### INPUT DATA
*** Begin section ***

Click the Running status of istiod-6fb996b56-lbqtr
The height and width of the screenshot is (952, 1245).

*** End section ***
*** Begin section ***

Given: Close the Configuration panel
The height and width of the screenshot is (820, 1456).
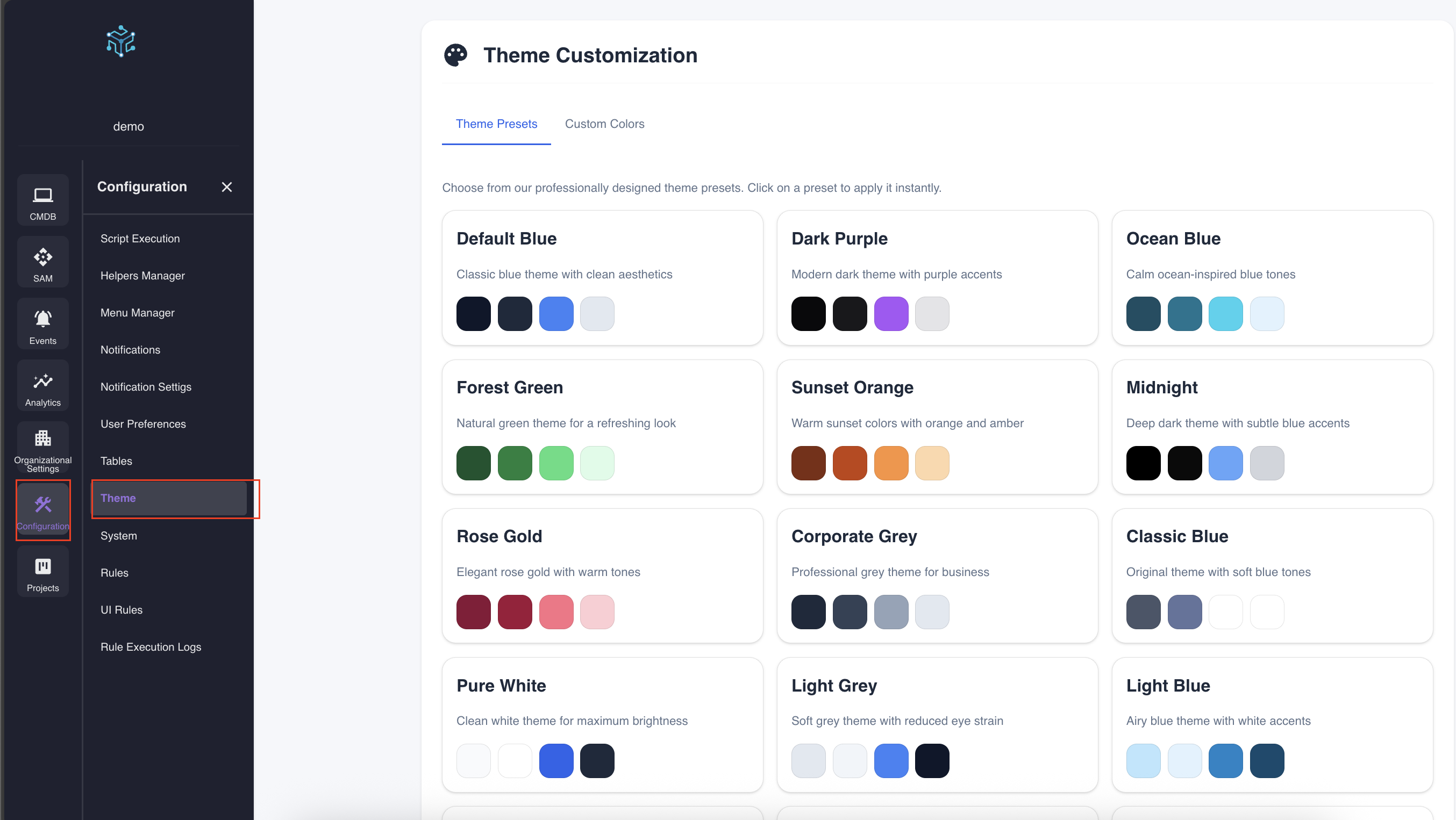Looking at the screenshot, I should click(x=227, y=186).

*** End section ***
*** Begin section ***

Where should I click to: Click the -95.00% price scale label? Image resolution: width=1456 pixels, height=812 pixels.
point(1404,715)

*** End section ***

### WHAT TO PRODUCE
After locating the line with "Click the Running" above, return that line and every later line through the one with "The height and width of the screenshot is (952, 1245).", word for word and with nothing else.

### OUTPUT FOR THIS EXERCISE
Click the Running status of istiod-6fb996b56-lbqtr
The height and width of the screenshot is (952, 1245).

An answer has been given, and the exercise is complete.